Nach einigen Wochen wurde es wieder still um den Konzern aus New York. Dann, im Februar 2014, gab Westbam eine Pressemitteilung heraus, in der er seinen Ausstieg aus der MAYDAY bekanntgibt. Kurz zur Erinnerung, die MAYDAY wurde 1991 unter anderem von Westbam mitinitiiert, er trat auf allen 60 MAYDAY-Events auf, und im November 2013 zusammen mit dem Veranstalter i-Motion an SFX Entertainment verkauft. Westbam beklagte, dass die heutige Veranstaltung nichts mehr mit dem Ursprungsgedanken der MAYDAY zu tun haben würde. Das Medienecho war gewaltig und SFX Entertainment stand mit seiner neuen Tochtergesellschaft i-Motion erneut in der Kritik. Das vor einigen Tagen veröffentlichte Line-up stößt ebenso auf größtenteils negatives Echo.

Übernahme durch die Hintertür

Damit aber nicht genug.
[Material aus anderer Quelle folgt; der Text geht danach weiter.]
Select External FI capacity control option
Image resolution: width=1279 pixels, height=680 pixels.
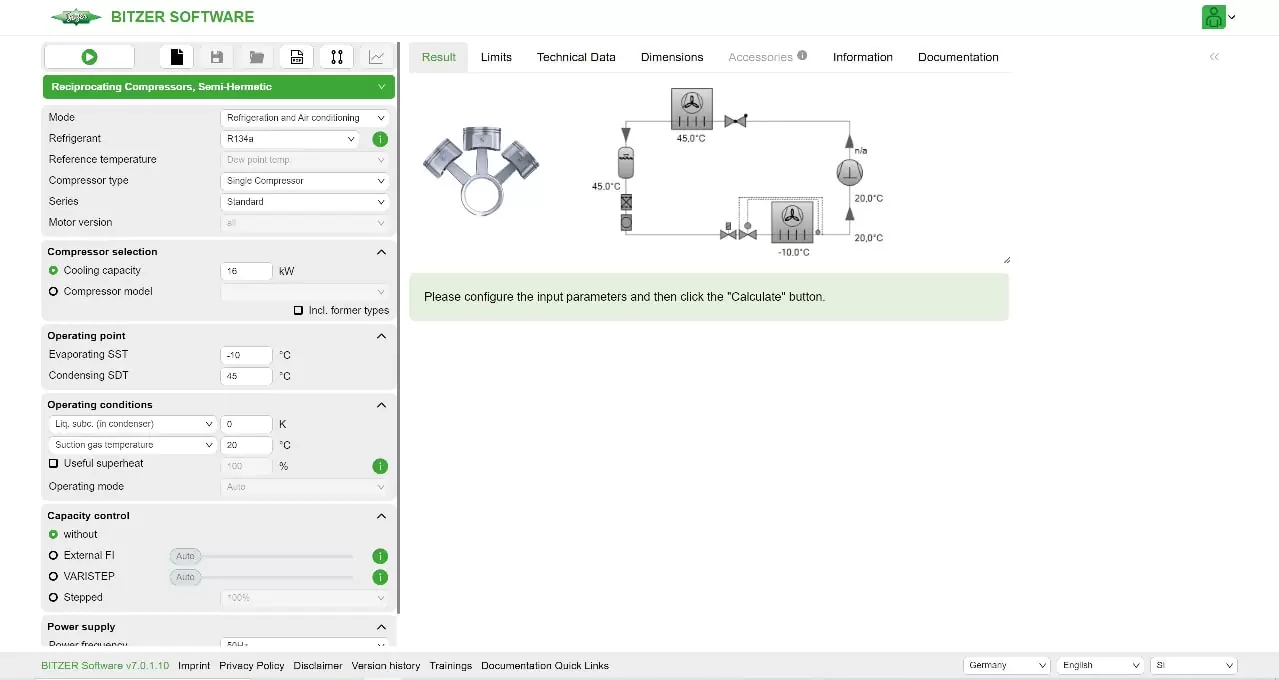coord(54,556)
Die Gier von SFX, alles auch nur annähernd relevante im EDM-Bereich unter Kontrolle zu haben, reißt nicht ab. Auch das Electric Forest Festival im US-Staat Michigan soll, wenn es nach den Verantwortlichen geht, ins Portfolio. Dafür werden allem Anschein Methoden genutzt, die ihresgleichen suchen. Bereits 2013 zeigten sie Interesse an dem Festival und wollten Insomniac, eine der Veranstalterfirmen, aufkaufen. Diese lehnten ab und SFX wandten sich an den anderen Veranstalter, Madison House Presents. Auch die lehnten ab und verkauften ihre Anteile am Festival lieber anderweitig. Der Event-Riese gibt aber nicht auf und versucht das Festival noch in diesem Jahr über die Hintertür zu schlucken. SFX Entertainment möchte gerne die Double JJ Ranch zu kaufen. Das Gelände, auf dem das Electric Forest Festival stattfindet. Dafür gehen sie sogar vor Gericht und versuchen den Vertrag zwischen den Organisatoren und dem aktuellen Geländebesitzer für unwirksam zu erklären, um so Druck auf die Festival-Organisatoren auszuüben. “Was SFX da versucht, ist wirklich unübersehbar. Sie versuchen Eigentum eines etablierten Festival-Konkurrenten zu übernehmen, um all diejenigen zu bestrafen, die nicht nach ihren Regeln spielen. Sie interessieren sich nicht für die 21.000 Leute, die bereits Tickets gekauft haben” sagte Jennifer Forkish, Pressesprecherin des Electric Forest Festivals, in einem Interview. SFX sieht das natürlich ganz anders und reagierte prompt auf dieses Statement: “Es ist überhaupt kein Funken Wahrheit an dieser Geschichte […] In Wahrheit haben wir uns darauf geeinigt den jetzigen Eigentümer des Geländes zu schützen und die andere Partei begann den Kampf vor Gericht – sehr zu unserer Verwunderung. […] Wir bedauern diese Entwicklung, können aber versprechen, dass wir nur daran interessiert sind die Möglichkeiten für alle EMC-Fans zu erweitern.”

Die Praktiken um die Welt für alle zu verbessern sind durchaus fragwürdig. Wir wollten mit den Verantwortlichen von SFX-Entertainment sprechen und sie über die aktuelle Situation und zukünftige Pläne befragen. Alle unsere Anfragen blieben bisher leider unbeantwortet. Schade.